• **TASK PROMPT**
Copy out the items below, replacing each "Given:" with "Goal:" and leaving everything else unchanged.

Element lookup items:
********
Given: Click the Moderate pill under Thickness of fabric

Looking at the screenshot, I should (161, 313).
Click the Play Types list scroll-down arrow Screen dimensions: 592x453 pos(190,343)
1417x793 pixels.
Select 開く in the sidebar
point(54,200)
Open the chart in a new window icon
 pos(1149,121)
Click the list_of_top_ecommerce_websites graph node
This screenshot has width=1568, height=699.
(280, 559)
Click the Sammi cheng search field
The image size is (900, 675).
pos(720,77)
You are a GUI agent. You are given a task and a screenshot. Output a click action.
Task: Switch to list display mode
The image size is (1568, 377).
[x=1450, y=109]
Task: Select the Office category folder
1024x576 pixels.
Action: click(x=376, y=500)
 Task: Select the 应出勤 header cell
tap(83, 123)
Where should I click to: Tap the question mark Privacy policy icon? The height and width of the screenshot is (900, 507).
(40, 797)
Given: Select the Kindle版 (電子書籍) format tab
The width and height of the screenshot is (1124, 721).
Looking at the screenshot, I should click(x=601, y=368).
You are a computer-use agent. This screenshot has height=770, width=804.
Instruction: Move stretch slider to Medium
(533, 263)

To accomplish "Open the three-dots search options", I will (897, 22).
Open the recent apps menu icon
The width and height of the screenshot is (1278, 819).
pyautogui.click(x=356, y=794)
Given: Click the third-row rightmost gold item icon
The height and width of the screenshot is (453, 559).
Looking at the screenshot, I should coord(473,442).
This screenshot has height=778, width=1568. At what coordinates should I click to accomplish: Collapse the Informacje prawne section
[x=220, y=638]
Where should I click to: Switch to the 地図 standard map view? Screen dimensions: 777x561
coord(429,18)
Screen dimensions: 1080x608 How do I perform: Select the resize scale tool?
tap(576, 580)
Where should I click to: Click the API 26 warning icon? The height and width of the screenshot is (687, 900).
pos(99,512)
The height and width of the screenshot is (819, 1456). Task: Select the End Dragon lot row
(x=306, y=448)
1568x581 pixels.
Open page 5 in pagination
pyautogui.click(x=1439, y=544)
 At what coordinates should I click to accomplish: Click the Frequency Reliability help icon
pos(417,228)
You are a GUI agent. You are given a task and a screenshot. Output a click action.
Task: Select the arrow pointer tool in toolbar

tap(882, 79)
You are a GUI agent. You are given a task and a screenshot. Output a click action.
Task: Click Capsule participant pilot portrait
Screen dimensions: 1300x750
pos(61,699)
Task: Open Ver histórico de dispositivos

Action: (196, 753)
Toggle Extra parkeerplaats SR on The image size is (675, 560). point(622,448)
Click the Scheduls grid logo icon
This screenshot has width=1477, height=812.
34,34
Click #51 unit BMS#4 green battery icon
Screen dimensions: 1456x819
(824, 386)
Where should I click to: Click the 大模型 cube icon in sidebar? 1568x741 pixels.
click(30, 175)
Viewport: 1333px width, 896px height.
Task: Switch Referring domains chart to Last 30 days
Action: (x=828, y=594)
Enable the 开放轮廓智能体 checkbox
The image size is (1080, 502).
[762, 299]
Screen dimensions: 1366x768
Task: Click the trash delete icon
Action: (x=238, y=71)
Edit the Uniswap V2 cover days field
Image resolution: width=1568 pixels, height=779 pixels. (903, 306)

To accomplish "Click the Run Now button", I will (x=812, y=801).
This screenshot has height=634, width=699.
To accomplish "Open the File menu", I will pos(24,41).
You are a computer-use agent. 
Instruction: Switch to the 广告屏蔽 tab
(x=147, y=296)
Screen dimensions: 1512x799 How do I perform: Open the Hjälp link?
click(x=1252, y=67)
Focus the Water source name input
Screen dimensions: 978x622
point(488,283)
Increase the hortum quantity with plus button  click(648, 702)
********
• **ANSWER TO THE EXERCISE**
Goal: Click the Moderate pill under Thickness of fabric

Looking at the screenshot, I should (161, 313).
Click the Play Types list scroll-down arrow Screen dimensions: 592x453 pos(190,343)
1417x793 pixels.
Select 開く in the sidebar
point(54,200)
Open the chart in a new window icon
 pos(1149,121)
Click the list_of_top_ecommerce_websites graph node
This screenshot has width=1568, height=699.
(280, 559)
Click the Sammi cheng search field
The image size is (900, 675).
pos(720,77)
You are a GUI agent. You are given a task and a screenshot. Output a click action.
Task: Switch to list display mode
The image size is (1568, 377).
[x=1450, y=109]
Task: Select the Office category folder
1024x576 pixels.
Action: click(x=376, y=500)
 Task: Select the 应出勤 header cell
tap(83, 123)
Where should I click to: Tap the question mark Privacy policy icon? The height and width of the screenshot is (900, 507).
(40, 797)
Goal: Select the Kindle版 (電子書籍) format tab
The width and height of the screenshot is (1124, 721).
Looking at the screenshot, I should click(x=601, y=368).
You are a computer-use agent. This screenshot has height=770, width=804.
Instruction: Move stretch slider to Medium
(533, 263)

To accomplish "Open the three-dots search options", I will (897, 22).
Open the recent apps menu icon
The width and height of the screenshot is (1278, 819).
pyautogui.click(x=356, y=794)
Goal: Click the third-row rightmost gold item icon
The height and width of the screenshot is (453, 559).
Looking at the screenshot, I should coord(473,442).
This screenshot has height=778, width=1568. At what coordinates should I click to accomplish: Collapse the Informacje prawne section
[x=220, y=638]
Where should I click to: Switch to the 地図 standard map view? Screen dimensions: 777x561
coord(429,18)
Screen dimensions: 1080x608 How do I perform: Select the resize scale tool?
tap(576, 580)
Where should I click to: Click the API 26 warning icon? The height and width of the screenshot is (687, 900).
pos(99,512)
The height and width of the screenshot is (819, 1456). Task: Select the End Dragon lot row
(x=306, y=448)
1568x581 pixels.
Open page 5 in pagination
pyautogui.click(x=1439, y=544)
 At what coordinates should I click to accomplish: Click the Frequency Reliability help icon
pos(417,228)
You are a GUI agent. You are given a task and a screenshot. Output a click action.
Task: Select the arrow pointer tool in toolbar

tap(882, 79)
You are a GUI agent. You are given a task and a screenshot. Output a click action.
Task: Click Capsule participant pilot portrait
Screen dimensions: 1300x750
pos(61,699)
Task: Open Ver histórico de dispositivos

Action: (196, 753)
Toggle Extra parkeerplaats SR on The image size is (675, 560). point(622,448)
Click the Scheduls grid logo icon
This screenshot has width=1477, height=812.
34,34
Click #51 unit BMS#4 green battery icon
Screen dimensions: 1456x819
(824, 386)
Where should I click to: Click the 大模型 cube icon in sidebar? 1568x741 pixels.
click(30, 175)
Viewport: 1333px width, 896px height.
Task: Switch Referring domains chart to Last 30 days
Action: (x=828, y=594)
Enable the 开放轮廓智能体 checkbox
The image size is (1080, 502).
[762, 299]
Screen dimensions: 1366x768
Task: Click the trash delete icon
Action: (x=238, y=71)
Edit the Uniswap V2 cover days field
Image resolution: width=1568 pixels, height=779 pixels. (903, 306)

To accomplish "Click the Run Now button", I will (x=812, y=801).
This screenshot has height=634, width=699.
To accomplish "Open the File menu", I will pos(24,41).
You are a computer-use agent. 
Instruction: Switch to the 广告屏蔽 tab
(x=147, y=296)
Screen dimensions: 1512x799 How do I perform: Open the Hjälp link?
click(x=1252, y=67)
Focus the Water source name input
Screen dimensions: 978x622
point(488,283)
Increase the hortum quantity with plus button  click(648, 702)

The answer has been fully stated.